Saya sendiri belum sempat mengunjungi, atau bersilaturrahim ke daerah-daerah
Indonesia. Lantas sudah ingin sesumbar ke luar negeri, rasanya kok lebih asyik
ke luar daripada mengenal daerah sendiri, hm…. Lalu hal kedua yang saya tambah
malu, risetnya itu loohh. Shivaji benar-benar niat memperdalam pengenalannya
atas kebudayaan Indonesia, hingga ia bertanya lebih dalam ke masyarakat
sekitar. Melakukan pendekatan hingga mendapat informasi detil, walaupun
mengalami kesulitan berbahasa dengan masyarakat sekitar. Hal ini didukung oleh
pernyataan wartawan Tempo
Magazine yang datang khusus untuk meliput Shivaji. Wartawan wanita itu diam
menyimak karena penasaran apa yang akan disampaikan Shivaji. Wartawan tersebut
baru saja dinas ke Pulau Flores dan Sumba, sehingga ia pun tahu bagaimana
kenyataannya di sana. Awalnya ia mengira Shivaji hanya akan membeberkan hal biasa
yang telah ia ketahui. Nyatanya, shivaji benar-benar mengupas tuntas hingga
dalam, dan ia pun salut akan usaha Shivaji. Ia mengiyakan, bahwa tidak mudah
bersosialisasi dengan masyarakat sekitar karena keterbatasan bahasa.

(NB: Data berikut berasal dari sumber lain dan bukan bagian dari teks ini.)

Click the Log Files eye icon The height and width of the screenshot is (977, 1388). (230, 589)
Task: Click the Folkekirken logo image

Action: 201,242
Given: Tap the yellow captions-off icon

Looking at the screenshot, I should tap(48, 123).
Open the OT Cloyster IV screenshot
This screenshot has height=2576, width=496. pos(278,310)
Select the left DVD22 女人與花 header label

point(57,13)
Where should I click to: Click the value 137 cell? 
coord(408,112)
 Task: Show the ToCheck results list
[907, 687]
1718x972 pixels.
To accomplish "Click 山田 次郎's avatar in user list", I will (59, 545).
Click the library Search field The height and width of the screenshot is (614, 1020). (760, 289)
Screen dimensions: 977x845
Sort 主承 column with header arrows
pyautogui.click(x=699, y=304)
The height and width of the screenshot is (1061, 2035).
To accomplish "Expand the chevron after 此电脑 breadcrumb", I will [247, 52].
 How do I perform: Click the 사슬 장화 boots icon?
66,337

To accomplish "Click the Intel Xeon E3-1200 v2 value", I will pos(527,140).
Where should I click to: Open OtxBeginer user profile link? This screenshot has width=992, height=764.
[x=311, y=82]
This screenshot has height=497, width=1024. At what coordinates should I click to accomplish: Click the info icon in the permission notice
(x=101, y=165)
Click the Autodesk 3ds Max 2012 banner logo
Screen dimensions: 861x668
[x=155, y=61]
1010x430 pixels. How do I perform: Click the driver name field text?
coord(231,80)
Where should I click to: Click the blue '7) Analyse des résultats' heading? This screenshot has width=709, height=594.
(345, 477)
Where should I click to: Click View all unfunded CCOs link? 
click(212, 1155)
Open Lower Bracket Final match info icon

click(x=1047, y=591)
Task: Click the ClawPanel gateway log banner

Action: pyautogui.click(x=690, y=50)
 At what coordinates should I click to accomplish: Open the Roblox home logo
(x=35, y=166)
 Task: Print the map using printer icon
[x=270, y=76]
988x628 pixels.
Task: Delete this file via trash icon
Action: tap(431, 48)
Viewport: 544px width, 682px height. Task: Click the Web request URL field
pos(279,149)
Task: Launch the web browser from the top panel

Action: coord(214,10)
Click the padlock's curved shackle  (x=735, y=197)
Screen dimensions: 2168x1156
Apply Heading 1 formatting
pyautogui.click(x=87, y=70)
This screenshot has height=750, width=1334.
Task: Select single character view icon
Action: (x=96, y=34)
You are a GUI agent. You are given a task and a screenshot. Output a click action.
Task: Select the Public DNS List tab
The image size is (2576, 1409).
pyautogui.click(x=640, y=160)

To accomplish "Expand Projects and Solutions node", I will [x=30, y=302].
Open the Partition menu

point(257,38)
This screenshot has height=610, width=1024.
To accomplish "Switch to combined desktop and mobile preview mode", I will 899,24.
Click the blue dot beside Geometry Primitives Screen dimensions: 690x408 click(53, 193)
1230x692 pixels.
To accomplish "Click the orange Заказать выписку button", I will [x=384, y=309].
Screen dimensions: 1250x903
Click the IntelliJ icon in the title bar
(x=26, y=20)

Wow banget yah!!... hingga akhir
kelas, kami dibuat terpukau. Oh ya, awalnya menilik judul bukunya saya pikir
akan menceritakan tentang metamorfosa ulat menjadi kupu-kupu. Nyatanya malah
membahas perjalanan, itu membingungkan saya. Untunglah dijelaskan melalui
pertanyaan salah seorang anggota. Shivaji menjelaskan mengapa ia memilih judul
yang bila diartikan menjadi “Perjalanan bersama ulat”. Itu semua dikarenakan
alat transportasi yang ia naiki di kedua pulau tersebut selalu memiliki boneka
ulat yang sedang tersenyum di atas dashboardnya. Sehingga ia merasa, ke mana
pun ia melangkah, ulat itu selalu menemani. Unik yaah.. hehehe.
What a wonderful day!
Pukul 13.30 kelas pun berakhir. Saat
ingin bersiap, kami mendapat surprise.
Ternyata setelah acara kami, ada komunitas lain yang membooking kafe tersebut.
Komunitas itu bernama Polygout. Komunitas berbagai bahasa. Ada bahasa asing
seperti Inggris, Perancis, Jerman, dll. Ada juga bahasa daerah. Kami pun
berkenalan dan saling membagi info tentang komunitas kami. Keajaiban, mengapa
dalam satu hari ini kami dipertemukan dengan komunitas yang memiliki minat dan concern di satu
hal yaitu bahasa. Saya tertarik mengikuti kelas perancis, namun sayang ketika
saya bertanya pada penanggungjawabnya agak mengecewakan. Dia bilang, komunitas
ini bertujuan untuk mempertahankan level, sehingga bagi newbie yang sama
sekali blank
atau tidak terbiasa berbahasa Perancis di keseharian akan kasihan. Walaupun
saya pernah kursus 3 bulan, tapi saya sudah lupa tentang bahasa Perancis jadi
saya mengundurkan diri. Karena saya masih level A-1, sedangkan prasyarat
minimalnya adalah A-2. Yaah… di britzone saja, walau sudah gabung sejak
Februari 2013, saya tetap menjadi silent listener.
Masih malu dan gagap untuk speak up..
Tapi tak apa, mungkin memang saya
agak lama belajar. Toh setiap manusia memiliki keunikannya masing-masing, yang
penting niat belajar itu tetap ada. Longlife learning.
Sekian.
With love,
Meta morfillah
Terima kasih untuk menghadiri, Meta. Dan terima kasih banyak untuk Anda sangat baik dan mendorong kata.